XMRV research at Emory University, Atlanta


By Martha Nolan McKenzie:

In early September, a group of scientists, physicians, and epidemiologists gathered at the National Institutes of Health headquarters for the 1st International Workshop on XMRV—a recently discovered retrovirus that has generated considerable controversy due to conflicting findings regarding its possible link with prostate cancer.

While the conference did little to dispel the disparities between the scientific camps finding evidence of XMRV in prostate cancer samples and those finding none, it did establish who a leader in the search for answers would 
be, Emory. “One thing that became very clear at the conference is that Emory is at the epicenter of XMRV issues,” says Raymond Schinazi, professor of pediatrics 
and chemistry at Emory’s Center for AIDS Research and 
a conference attendee.

This cunning retrovirus may well need such a powerhouse to wrest its secrets. XMRV—or xenotropic murine leukemia virus-related virus—was first identified in prostate tumors in 2006 by researchers at the Cleveland Clinic and University of California at San Francisco. Their study found XMRV present in 40% of prostate tumor samples of one phenotype and in 1.5% of samples of two other phenotypes. However, subsequent studies by other labs, including a study of 800 prostate cancer cases by researchers at Johns Hopkins, found no evidence of the retrovirus. XMRV also has been linked with chronic fatigue syndrome, with similarly conflicting results. A group of CDC researchers couldn’t find XMRV or related viruses in patients with chronic fatigue syndrome (CFS) or healthy controls, but an FDA and NIH team did.

In 2008, in an attempt to get to the bottom of the divergent findings, the CDC enlisted multiple academic centers to study the retrovirus, supplying many with prostate cancer samples from the vast archives of John Petros, an Emory urologist. “I’ve been doing prostate cancer research for 17 years, and I’ve accumulated thousands of specimens from hundreds of patients,” says Petros. “I had never heard of XMRV when the CDC approached me about using some of my samples for its study. But it made me wonder whether I should start looking into it, so I turned to my a colleague who knows everything about retroviruses for advice.”
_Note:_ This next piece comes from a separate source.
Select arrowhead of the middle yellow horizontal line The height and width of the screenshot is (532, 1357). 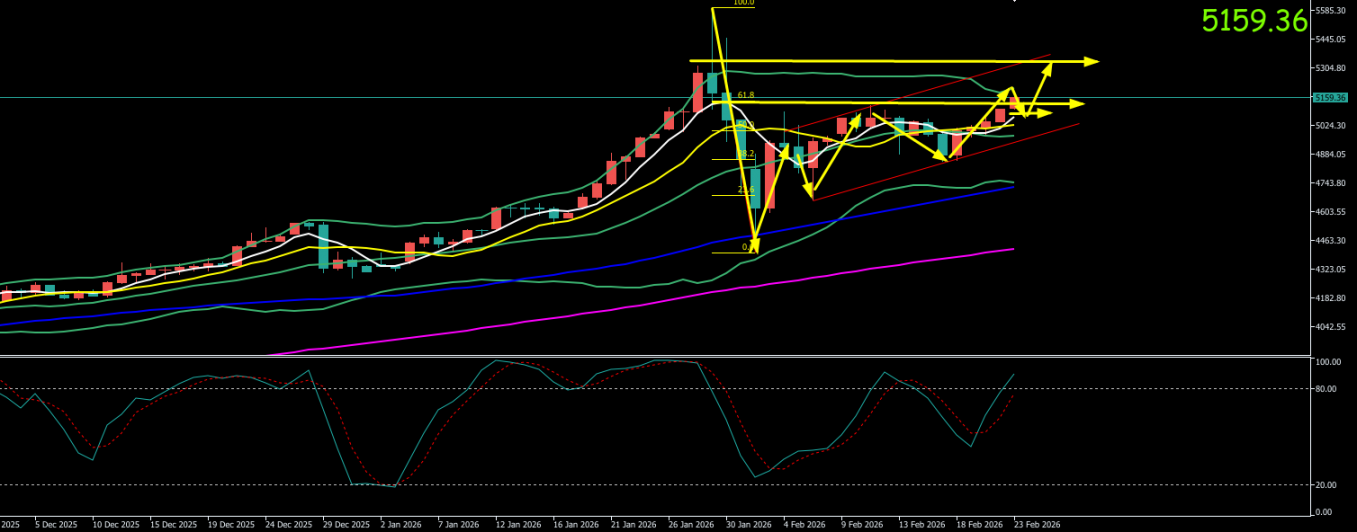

That colleague was Emory scientist Dennis Liotta, who along with Schinazi in 2005 developed a major new AIDS drug, Emvitra, earning the university the largest licensing fee awarded at the time. Liotta not only convinced Petros to pick up the study of XMRV, he funded his lab and four others. “That was huge,” says Petros. “You couldn’t get grant support for it at that time because it was too novel for the NIH. Only one grant had been funded, for the University of Utah. Even Robert Silverman [the Cleveland Clinic researcher who originally identified XMRV] had not gotten his grant funded yet.”
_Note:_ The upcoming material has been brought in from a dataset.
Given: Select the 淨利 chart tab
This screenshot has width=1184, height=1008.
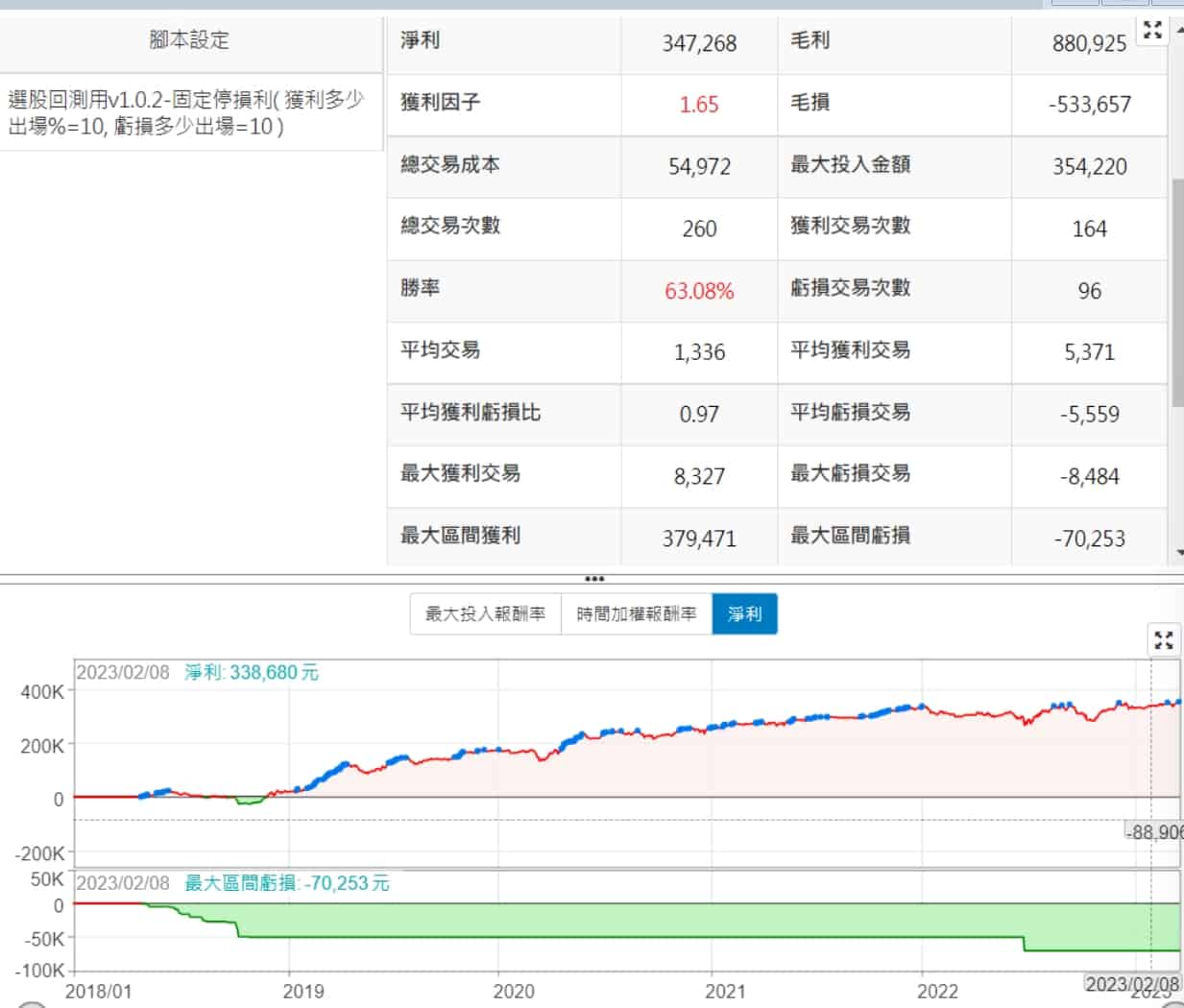Looking at the screenshot, I should [744, 614].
At the same time, but independent of the Liotta-funded labs, Schinazi began collaborating with Ila Singh, the University of Utah pathologist who had garnered the only NIH grant. In addition, Abbott Diagnostics contacted Francois Villinger, a pathologist at Emory’s Yerkes National Primate Research Center, to develop a nonhuman primate model of the retrovirus. In all, seven labs at Emory are studying XMRV.

Developing a reliable, repeatable test

The first order of business for Emory researchers was to develop an effective diagnostic test to identify XMRV. 
 “We cannot as a scientific community begin to answer the basic questions of XMRV transmission, frequency in the population, association with disease, etc., until we can effectively test for infection,” says Petros. “If this virus, in fact, promotes prostate cancer and CFS, we need to be able to screen the blood pool and organ donors for it to prevent transmission.”